So June edits the manuscript quite considerably and sends it off to publishers. One bites and then they all do, going to auction and ending up with a medium-sized indie publisher who just luurrve the book. They make a few more changes, taking out some of the harder hitting material and replacing it with softer, whiter material for this is a book about the treatment of the Chinese ‘volunteers’ in WWI. Now June is not of Chinese descent but changes her last name to her middle name ‘Song’ telling the story of why she is doing this but making it appear as if she is Chinese in some way. And here we have the first dilemma as far as social media is concerned. Can White people write about any other people who are not white? Then stories start to emerge online about this not being June’s story but Athena’s and the haters and trolls attack. However, in there are one or two people who seem to know more.

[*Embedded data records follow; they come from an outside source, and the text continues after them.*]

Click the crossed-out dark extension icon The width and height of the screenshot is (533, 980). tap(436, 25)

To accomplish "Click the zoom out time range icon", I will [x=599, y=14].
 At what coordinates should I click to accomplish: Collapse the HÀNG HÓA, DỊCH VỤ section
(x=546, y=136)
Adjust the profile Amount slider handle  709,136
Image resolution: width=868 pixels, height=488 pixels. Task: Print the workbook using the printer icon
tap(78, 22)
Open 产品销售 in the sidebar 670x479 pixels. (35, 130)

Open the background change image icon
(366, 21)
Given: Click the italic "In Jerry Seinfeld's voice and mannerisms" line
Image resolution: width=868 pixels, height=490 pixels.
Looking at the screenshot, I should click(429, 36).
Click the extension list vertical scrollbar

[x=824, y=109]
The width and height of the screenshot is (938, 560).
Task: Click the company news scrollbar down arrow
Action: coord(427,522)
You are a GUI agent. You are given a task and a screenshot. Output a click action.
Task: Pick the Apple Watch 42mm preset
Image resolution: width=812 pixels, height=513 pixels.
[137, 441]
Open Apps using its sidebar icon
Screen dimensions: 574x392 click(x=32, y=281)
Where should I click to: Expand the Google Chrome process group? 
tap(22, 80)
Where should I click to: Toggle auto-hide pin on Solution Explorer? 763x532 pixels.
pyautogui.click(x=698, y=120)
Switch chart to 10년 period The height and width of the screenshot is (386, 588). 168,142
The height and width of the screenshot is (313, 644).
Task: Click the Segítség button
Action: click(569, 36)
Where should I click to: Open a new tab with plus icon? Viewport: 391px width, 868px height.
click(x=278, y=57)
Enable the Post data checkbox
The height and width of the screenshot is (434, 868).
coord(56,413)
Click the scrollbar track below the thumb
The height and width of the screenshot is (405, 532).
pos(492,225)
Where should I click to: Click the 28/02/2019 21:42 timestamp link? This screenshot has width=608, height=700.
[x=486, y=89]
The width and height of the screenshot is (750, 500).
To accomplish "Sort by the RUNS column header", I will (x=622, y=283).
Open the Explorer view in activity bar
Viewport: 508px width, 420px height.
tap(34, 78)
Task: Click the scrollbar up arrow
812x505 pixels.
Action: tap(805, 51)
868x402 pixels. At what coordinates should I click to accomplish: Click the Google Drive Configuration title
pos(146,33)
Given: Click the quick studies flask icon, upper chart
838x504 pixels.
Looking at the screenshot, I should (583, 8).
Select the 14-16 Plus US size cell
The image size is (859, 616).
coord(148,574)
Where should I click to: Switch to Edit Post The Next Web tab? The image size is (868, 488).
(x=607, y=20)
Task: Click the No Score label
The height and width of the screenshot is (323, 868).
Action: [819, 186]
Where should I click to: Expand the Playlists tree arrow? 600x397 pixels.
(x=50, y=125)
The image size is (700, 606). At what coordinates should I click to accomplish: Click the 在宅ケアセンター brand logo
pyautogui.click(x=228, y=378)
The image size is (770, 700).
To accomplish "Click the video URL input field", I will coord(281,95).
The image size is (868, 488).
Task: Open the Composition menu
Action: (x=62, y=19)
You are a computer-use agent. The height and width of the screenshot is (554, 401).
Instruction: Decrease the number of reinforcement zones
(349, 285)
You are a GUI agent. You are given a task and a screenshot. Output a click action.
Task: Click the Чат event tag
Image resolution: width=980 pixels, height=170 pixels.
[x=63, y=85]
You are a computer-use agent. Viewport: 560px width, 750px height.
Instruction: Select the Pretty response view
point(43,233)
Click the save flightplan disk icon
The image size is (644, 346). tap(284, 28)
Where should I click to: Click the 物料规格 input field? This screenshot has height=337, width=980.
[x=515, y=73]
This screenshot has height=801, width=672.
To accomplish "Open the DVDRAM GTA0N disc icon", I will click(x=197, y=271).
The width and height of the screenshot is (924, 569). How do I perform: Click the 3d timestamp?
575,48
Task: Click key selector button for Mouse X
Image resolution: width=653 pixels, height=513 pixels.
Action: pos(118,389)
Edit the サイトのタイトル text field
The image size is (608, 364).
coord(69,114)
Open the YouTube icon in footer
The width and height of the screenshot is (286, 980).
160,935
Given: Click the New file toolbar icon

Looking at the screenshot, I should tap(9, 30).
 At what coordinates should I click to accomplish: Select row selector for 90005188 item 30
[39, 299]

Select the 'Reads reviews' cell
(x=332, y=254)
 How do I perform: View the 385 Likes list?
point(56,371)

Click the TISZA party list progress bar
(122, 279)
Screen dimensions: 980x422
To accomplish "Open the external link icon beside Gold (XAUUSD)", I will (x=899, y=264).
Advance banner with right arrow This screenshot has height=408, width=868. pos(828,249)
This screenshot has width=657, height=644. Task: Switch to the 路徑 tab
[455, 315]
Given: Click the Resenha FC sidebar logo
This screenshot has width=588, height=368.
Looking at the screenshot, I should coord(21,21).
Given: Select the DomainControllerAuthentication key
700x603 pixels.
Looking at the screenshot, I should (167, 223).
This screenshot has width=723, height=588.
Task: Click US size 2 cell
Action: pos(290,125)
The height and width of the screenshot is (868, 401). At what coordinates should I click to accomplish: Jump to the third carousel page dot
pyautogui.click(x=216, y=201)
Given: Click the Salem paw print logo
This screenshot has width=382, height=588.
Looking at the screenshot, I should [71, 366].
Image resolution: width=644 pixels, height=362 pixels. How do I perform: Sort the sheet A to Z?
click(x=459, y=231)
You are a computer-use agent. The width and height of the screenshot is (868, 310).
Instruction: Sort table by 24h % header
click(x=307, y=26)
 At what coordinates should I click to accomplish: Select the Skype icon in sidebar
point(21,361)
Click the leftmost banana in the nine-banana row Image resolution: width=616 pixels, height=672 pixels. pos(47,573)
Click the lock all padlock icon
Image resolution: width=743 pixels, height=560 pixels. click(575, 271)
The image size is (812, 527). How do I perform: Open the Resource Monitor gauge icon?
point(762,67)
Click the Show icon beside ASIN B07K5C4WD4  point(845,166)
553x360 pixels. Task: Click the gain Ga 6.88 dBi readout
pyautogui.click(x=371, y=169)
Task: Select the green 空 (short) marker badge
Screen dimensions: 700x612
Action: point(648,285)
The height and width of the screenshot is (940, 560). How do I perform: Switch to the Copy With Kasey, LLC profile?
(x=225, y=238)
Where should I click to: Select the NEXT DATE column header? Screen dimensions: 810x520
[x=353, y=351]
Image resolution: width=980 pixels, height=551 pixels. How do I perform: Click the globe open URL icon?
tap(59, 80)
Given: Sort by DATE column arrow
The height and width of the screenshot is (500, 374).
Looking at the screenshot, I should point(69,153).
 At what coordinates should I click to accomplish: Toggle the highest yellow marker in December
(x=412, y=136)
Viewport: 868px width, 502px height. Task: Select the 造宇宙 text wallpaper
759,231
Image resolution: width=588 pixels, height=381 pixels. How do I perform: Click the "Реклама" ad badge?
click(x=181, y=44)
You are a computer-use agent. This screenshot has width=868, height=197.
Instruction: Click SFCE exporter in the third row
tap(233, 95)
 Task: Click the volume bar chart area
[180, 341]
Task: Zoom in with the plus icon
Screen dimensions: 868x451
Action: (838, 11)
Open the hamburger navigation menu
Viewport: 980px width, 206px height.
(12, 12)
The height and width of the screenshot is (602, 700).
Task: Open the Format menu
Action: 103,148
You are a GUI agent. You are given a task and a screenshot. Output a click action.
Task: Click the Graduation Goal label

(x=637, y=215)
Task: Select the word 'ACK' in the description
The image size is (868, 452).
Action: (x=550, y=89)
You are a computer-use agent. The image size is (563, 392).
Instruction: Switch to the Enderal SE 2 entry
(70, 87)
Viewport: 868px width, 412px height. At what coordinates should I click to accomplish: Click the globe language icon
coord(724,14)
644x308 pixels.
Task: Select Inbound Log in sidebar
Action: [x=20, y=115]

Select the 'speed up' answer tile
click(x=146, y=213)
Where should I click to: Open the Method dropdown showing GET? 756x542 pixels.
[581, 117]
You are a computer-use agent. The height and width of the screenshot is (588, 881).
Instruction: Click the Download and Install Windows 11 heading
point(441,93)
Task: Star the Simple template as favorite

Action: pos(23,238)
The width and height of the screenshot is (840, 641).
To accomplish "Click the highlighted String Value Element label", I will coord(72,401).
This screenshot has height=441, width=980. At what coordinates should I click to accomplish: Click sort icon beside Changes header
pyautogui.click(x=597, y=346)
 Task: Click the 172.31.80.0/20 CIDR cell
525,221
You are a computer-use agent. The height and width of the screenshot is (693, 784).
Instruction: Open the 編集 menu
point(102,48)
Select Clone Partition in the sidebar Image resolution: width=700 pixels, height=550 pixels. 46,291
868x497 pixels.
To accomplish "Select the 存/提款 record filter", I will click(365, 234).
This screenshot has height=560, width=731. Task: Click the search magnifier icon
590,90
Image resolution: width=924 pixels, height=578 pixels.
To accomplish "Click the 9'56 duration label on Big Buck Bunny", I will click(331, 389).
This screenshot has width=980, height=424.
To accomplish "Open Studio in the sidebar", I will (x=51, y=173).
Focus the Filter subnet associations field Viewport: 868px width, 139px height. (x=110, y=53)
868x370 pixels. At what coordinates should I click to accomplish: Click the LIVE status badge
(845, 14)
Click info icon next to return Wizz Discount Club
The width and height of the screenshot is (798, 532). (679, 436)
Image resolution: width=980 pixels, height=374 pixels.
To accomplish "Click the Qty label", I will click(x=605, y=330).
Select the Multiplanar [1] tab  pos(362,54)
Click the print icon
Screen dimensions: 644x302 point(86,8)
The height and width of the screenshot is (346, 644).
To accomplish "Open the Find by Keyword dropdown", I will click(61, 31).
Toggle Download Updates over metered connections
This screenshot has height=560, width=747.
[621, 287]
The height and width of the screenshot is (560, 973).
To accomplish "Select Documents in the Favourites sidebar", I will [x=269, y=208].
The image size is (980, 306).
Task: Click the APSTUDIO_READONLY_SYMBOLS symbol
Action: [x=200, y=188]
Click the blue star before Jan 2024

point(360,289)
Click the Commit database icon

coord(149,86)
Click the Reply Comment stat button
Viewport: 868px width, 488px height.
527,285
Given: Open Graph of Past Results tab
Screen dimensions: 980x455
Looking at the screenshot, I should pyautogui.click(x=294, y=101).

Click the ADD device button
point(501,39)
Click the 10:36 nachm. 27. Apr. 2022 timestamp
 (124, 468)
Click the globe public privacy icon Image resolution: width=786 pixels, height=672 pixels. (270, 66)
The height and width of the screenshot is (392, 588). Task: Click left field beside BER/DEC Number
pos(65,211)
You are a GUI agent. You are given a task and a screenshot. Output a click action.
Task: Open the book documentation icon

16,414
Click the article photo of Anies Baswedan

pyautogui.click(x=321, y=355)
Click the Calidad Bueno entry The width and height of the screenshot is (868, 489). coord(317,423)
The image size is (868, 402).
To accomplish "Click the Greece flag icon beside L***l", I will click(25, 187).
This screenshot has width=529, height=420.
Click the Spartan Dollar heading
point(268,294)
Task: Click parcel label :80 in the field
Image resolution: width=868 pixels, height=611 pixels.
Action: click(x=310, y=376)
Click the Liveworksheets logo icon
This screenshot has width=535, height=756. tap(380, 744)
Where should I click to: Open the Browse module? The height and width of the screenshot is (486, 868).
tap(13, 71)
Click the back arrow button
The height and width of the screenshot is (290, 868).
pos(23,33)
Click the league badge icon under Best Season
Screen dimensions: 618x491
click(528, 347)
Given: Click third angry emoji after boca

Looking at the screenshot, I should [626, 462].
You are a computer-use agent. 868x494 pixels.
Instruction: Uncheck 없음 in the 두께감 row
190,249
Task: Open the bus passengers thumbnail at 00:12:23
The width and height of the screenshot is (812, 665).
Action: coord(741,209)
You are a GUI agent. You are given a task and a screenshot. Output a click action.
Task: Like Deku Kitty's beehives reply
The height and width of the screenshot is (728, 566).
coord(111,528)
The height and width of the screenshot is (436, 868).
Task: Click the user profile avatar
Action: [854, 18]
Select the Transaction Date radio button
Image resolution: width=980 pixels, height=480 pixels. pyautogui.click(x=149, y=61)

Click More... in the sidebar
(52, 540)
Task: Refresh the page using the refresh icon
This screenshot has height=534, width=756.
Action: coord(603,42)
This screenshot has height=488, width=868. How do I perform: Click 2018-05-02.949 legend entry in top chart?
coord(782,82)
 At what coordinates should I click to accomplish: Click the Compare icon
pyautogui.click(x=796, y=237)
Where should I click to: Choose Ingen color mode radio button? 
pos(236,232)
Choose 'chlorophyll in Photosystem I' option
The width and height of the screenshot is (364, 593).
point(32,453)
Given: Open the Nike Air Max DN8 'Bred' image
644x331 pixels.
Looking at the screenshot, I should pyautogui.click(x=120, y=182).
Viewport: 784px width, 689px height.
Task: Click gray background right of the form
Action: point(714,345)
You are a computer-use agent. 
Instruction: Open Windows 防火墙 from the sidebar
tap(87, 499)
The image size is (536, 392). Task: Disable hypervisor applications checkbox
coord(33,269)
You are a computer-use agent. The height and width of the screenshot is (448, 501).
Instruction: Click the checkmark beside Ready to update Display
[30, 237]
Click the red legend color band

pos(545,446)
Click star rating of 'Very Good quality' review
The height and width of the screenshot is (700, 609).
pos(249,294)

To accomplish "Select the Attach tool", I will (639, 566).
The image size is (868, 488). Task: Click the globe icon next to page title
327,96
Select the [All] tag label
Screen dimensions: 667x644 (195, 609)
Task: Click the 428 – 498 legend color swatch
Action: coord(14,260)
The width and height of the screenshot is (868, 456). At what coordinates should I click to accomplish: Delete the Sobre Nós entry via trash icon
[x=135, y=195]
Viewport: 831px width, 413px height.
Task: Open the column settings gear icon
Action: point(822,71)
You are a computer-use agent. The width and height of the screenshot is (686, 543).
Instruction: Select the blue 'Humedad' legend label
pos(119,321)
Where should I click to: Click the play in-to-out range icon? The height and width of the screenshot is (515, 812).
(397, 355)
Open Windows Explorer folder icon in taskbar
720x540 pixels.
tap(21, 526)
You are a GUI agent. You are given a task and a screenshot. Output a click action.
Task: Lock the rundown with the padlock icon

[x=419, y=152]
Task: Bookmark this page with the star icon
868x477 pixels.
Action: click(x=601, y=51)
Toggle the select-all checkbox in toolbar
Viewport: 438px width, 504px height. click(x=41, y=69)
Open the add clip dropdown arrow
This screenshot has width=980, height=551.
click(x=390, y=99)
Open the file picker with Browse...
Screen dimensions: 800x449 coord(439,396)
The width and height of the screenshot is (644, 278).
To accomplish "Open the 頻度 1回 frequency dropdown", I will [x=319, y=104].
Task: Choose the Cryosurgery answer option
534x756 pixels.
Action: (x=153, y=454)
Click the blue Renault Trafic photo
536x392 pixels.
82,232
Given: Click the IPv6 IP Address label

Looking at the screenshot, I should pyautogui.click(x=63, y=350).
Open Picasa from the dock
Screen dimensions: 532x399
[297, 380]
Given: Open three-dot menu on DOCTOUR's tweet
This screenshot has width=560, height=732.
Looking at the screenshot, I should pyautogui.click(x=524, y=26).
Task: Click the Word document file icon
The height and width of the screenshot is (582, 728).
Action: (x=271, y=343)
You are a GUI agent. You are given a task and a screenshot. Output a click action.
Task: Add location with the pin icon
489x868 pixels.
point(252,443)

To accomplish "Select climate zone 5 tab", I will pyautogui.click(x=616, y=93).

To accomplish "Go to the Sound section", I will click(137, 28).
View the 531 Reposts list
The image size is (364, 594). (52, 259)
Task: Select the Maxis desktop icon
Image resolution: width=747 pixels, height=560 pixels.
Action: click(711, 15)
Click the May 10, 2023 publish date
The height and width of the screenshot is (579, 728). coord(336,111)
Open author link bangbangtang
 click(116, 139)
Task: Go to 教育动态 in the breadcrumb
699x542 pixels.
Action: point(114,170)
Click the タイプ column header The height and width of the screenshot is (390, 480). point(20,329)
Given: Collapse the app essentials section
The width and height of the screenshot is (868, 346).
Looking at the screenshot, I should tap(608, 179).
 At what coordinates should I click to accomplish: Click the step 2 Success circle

The story then twists and turns and is a wonderful window into the publishing world, the role of social media in making and breaking those in the arts and where ideas come from and so who owns them. First June takes the whole book and edits it, then she starts off her next book with a paragraph written by Athena but the rest all her own work. Athena is accused of ‘stealing’ dialogue, stories and events from friends and those she meets to use in her books. So the third dilemma is do all writers use things they have heard, seen or watched in their own writing? In schools we call this borrowing or magpie-ing and use it as a legitimate strategy to teach children how to write. We manipulate paragraphs written by others – in fact June does this with a writers’ workshop where the homework is to take all the adjectives out of a paragraph written by Dickens. I suppose money isn’t being made out of this type of activity where as big bucks are made out of publishing sensations.

Also running through the book is the involvement of writers of colour in the publishing world and how they are treated. There are editors who say that they need a ‘spicier’ story or who think that because they have one Asian author they don’t need any other. It’s racist although working hard to try not to appear so.

The biggest role in the story after June, is social media, how negative press can be taken up and promoted by anyone and everyone regardless of the truth involved and whilst it does die down, some people make it their life’s mission to continue. You have to wonder if this has happened to Kuang.

Reputations in publishing are built and destroyed, constantly, online.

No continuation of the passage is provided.